Today is the last day of lobster season for this district. Boats are picking up their traps and returning to the mainland. It's a challenging enterprise, bringing in a mass of heavy traps stacked high and filling the deck of the boat. A calmer day would make the effort easier, but there it is. Maybe they will hoist their stern sails, catch a tail wind, and save a bit of diesel on the run home.
In the garden I have almost finished amending the soil in the raised beds. I forked it over a few times until the tines of the fork sank down like butter, then added my half-baked compost and let it sit on top. Before I plant I'll work that compost in. There's not much dirt in this part of Nova Scotia. Rocks, yes. Moss, yes. Swampy boggy cold wet stuff lying just beneath the surface even in places where the ground looks firm enough, definitely yes.

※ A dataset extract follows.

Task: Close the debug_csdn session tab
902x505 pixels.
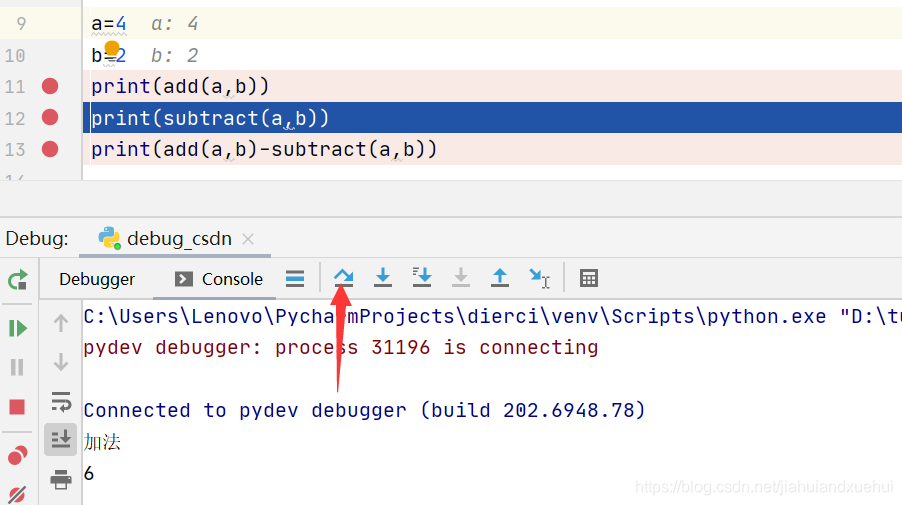Action: pyautogui.click(x=248, y=239)

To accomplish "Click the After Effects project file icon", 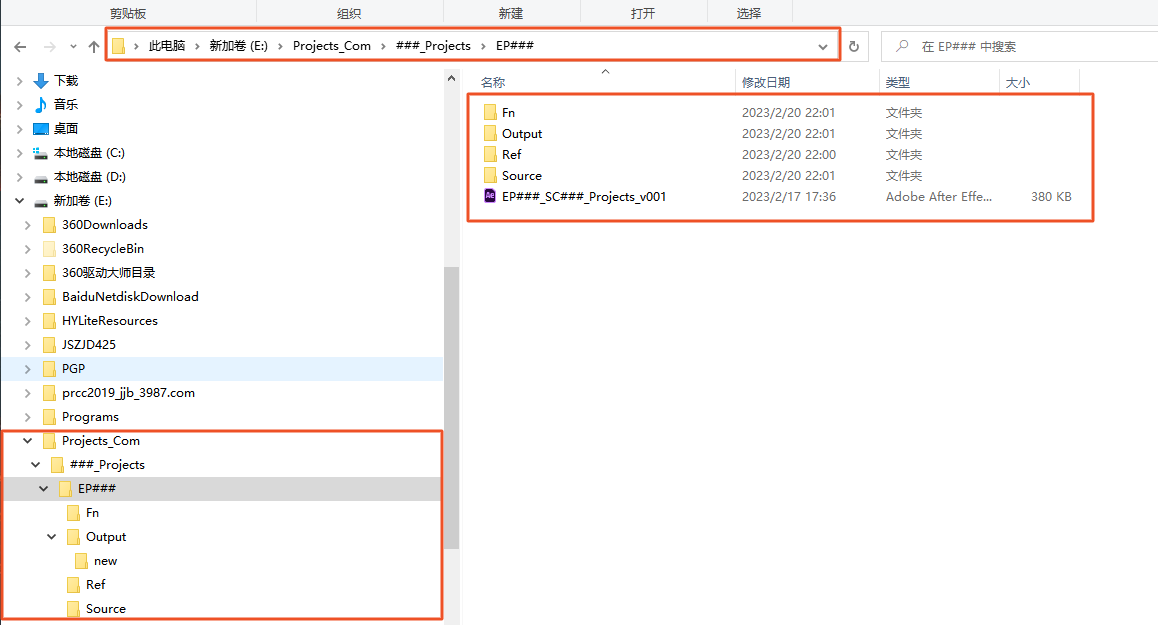I will click(490, 197).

But our vegetable garden sits where the early island settlers had theirs, I think. They did the hard work. And so the soil is good to begin with, though it was compacted when we first began. Now I'm building on the cumulative effort of the past hundred and fifty years, adding another layer.
2 comments:
Like you - every inch of soil added to a raised bed is hard to come by and is the result of buying bags of garden soil, bales of peat moss and adding my small amount of rich compost and leaves that are like gold. I'm constantly amazed by folks who put out to the kerb their green mulch and cutings and clippings - some I know even drive their good stuff to the city composting centre - they are depleting their home turf with every green cart they give to the garbage collector!
You're so right, Janet. I've never raked leaves or grass clippings, except when helping friends who insist on it over my pleadings to the contrary. It amazes me that this obvious principle eludes the grasp of so many people. Leave your leaves and clippngs to decompose in place; your land will love you for it.